Pro pace et fraternitate gentium PDF Print
Wednesday, 24 January 2007

"For the Peace and Brotherhood of Men"

In Dr. Wangari’s class of Nobel Laureates, her peers include Former President Jimmy Carter, the late President of the Palestinian National Authority Yasser Arafat, and Nelson Mandela to name a few of the other 104 recipients. The medal was designed by Gustav Vigeland, a Polish man, to illustrate the peace each honored individual has fostered in the brotherhood of men. The Latin phrase inscribed on the backside of the medal, “For the Peace and Brotherhood of Men” is accompanied by a triangle of three men. All three of them are holding hands. On the front side, the face of Alfred Nobel is encircled by the name of the recipient and the year it was awarded. Constructed entirely of gold, the medal has been given to only a handful of mankind.

But, the Nobel Peace Prize doesn’t only come with a triangular ‘brotherhood’ or a picture of the foundation’s face. A parade to honor the year’s winner along with prize money is involved. Dr. Maathai, the sole winner of 2004, was given 10,000,000 Swedish kronor (SEK), a somewhat inflated number from 1901 when the first honorees were given 150, 782 kronor (SEK). Henry Dunant and Frédéric Passy, the two men from 1901, were honored with the first Nobel Peace Prize for their construction of the Red Cross and Geneva Convention. It was felt an authoritative response was needed to help control the actions of men during times of war. Dunant and Passy believed that no man can totally control himself during the entirety of war, so they partnered the ideals of one with the coalition of the other and in result; the Red Cross enforces the rules laid down by the Geneva Convention.

As in the first year of the honor, there are many years when multiple people win the same prize. That means medals are given to each individual, but the money is divided up evenly. Although it may seem backwards, creating many medals rather than awarding more money, the concentration of the award is where the glory is. For Dr. Maathai it was the Green Belt Movement, an organization in response to the hardships felt by women due to the deforestation near villages.
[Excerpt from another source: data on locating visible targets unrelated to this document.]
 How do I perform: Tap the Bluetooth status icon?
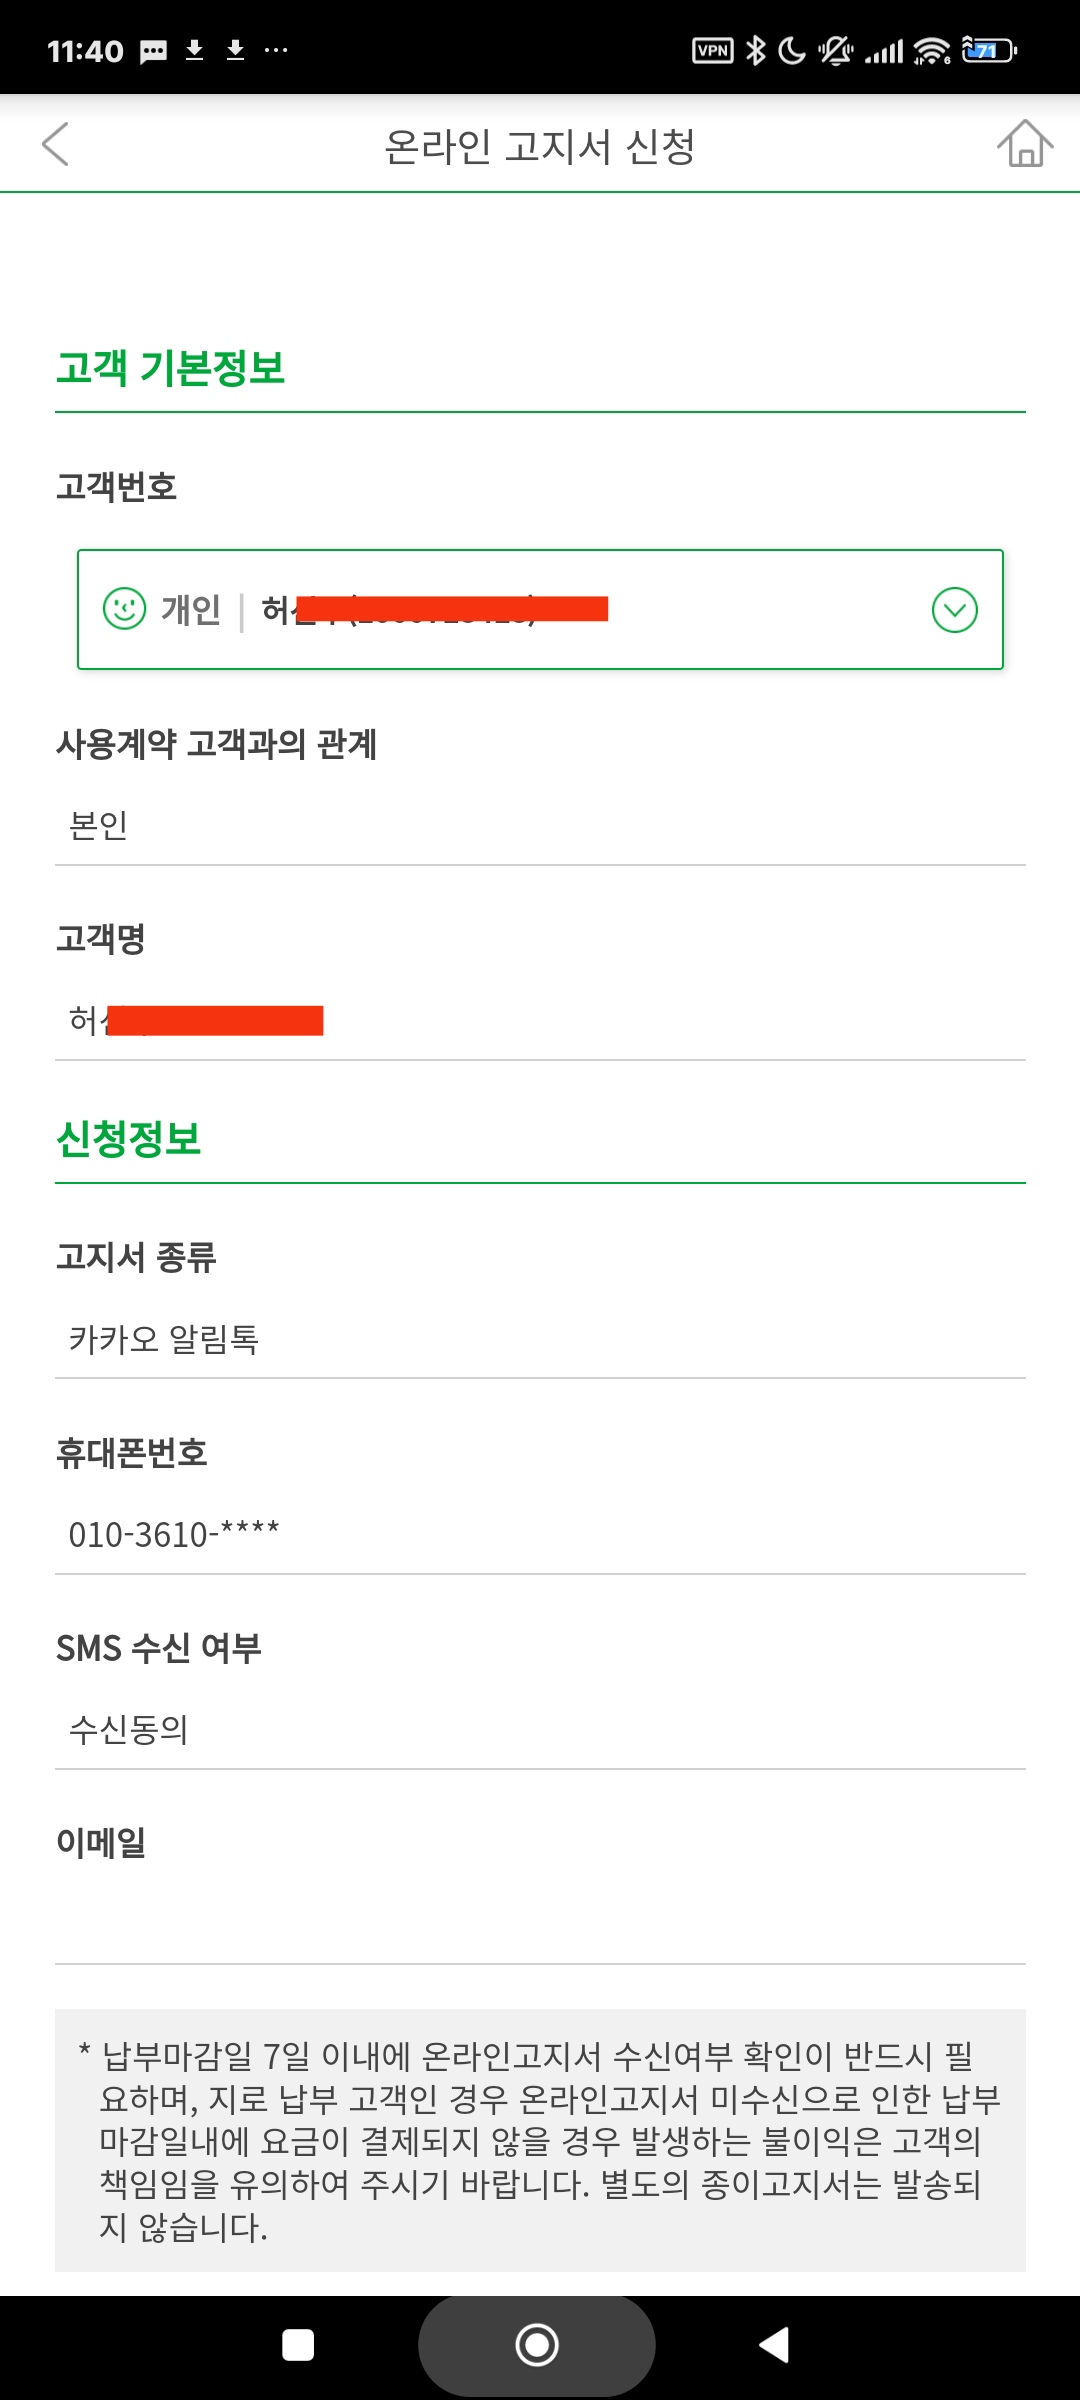(x=757, y=50)
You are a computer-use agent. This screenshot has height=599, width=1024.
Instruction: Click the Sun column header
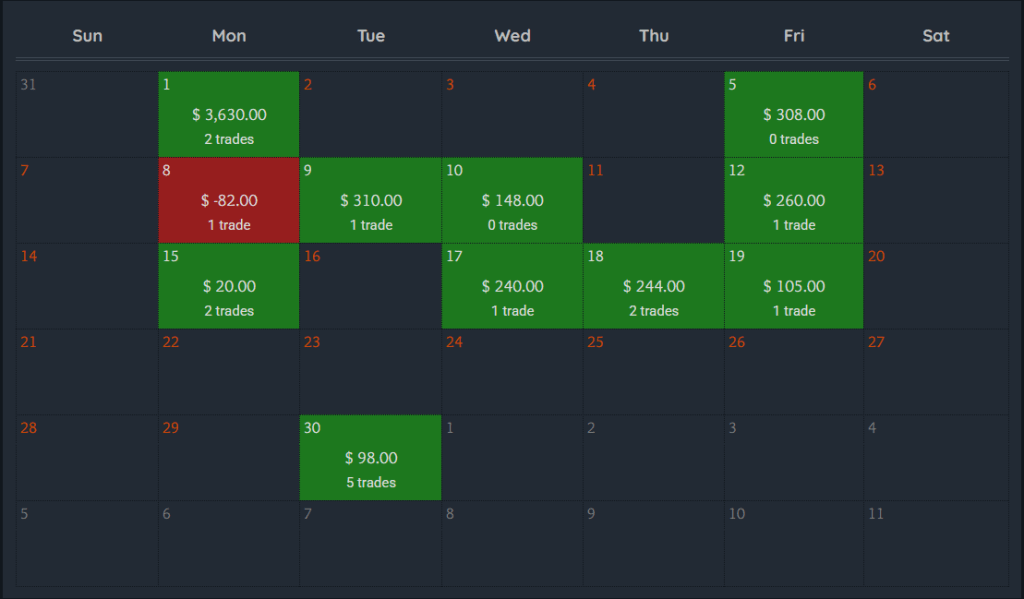click(87, 36)
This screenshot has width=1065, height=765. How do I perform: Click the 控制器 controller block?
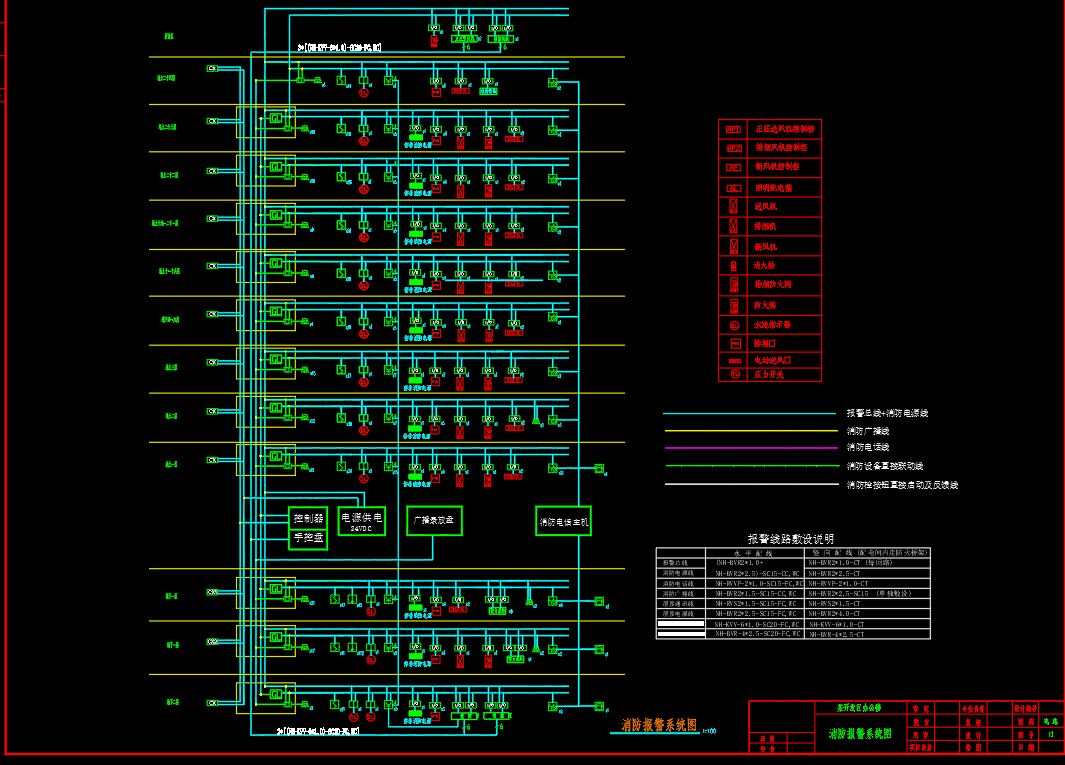point(307,518)
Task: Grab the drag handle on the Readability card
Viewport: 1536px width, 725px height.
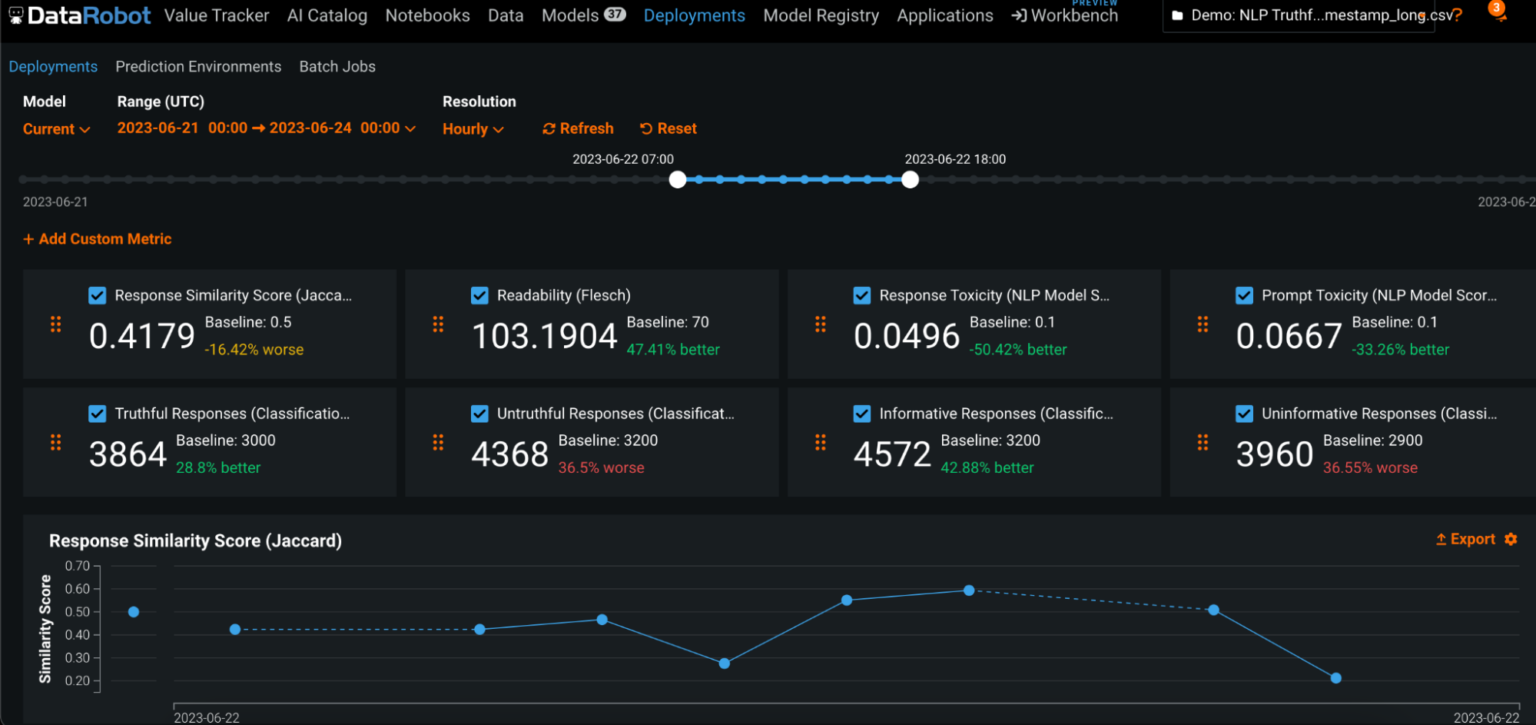Action: pyautogui.click(x=438, y=325)
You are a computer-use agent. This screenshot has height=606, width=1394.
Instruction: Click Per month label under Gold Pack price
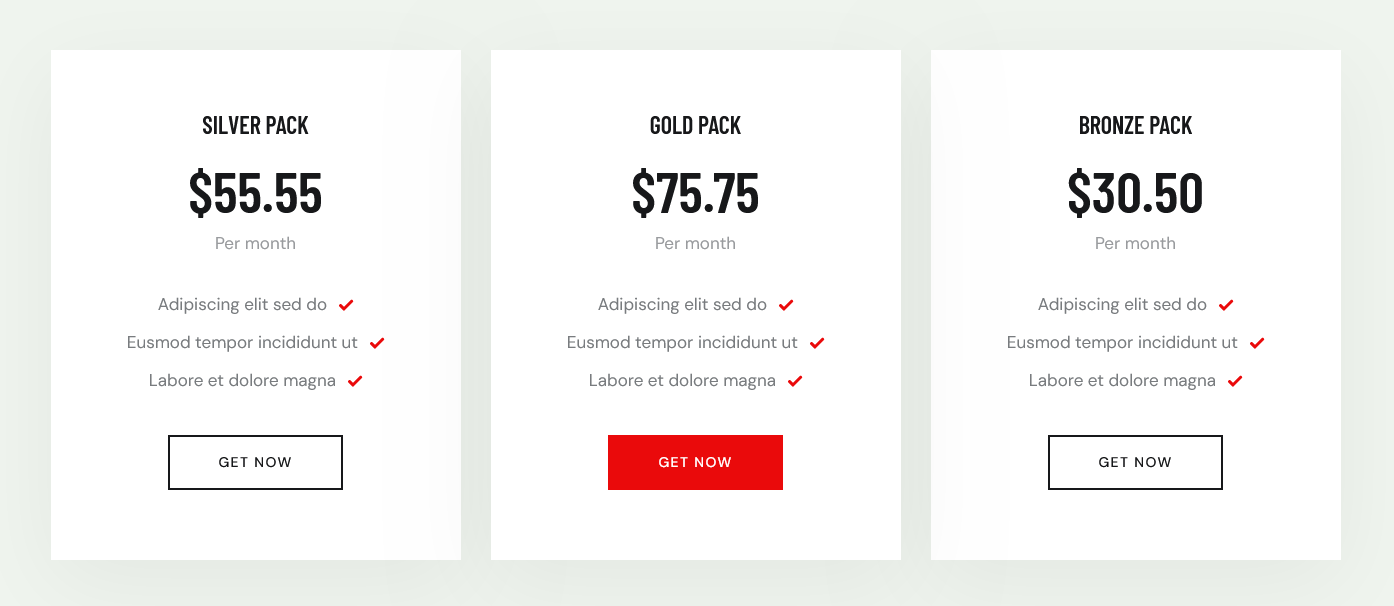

Women, in charge of collecting the day’s firewood, would spend the entire day walking to and from. Over time the distance increased to a point where women were spending an entire day walking rather than living in the village. Dr. Maathai began a movement to replant trees along stretches of land coined 'belts.' The result was an ecological answer to economic and social problems for women in a country where things of that nature were not and still are not common.

Not only do most recipients share a common birth date prior to 1940, they also administered a fraternity for peace that has made an impact on the World. Their actions, all from 1901 to 2004, have left craters in the sides of hate, ignorance, even deforestation, and we thank them each year with a medal, kronor, and a place in history.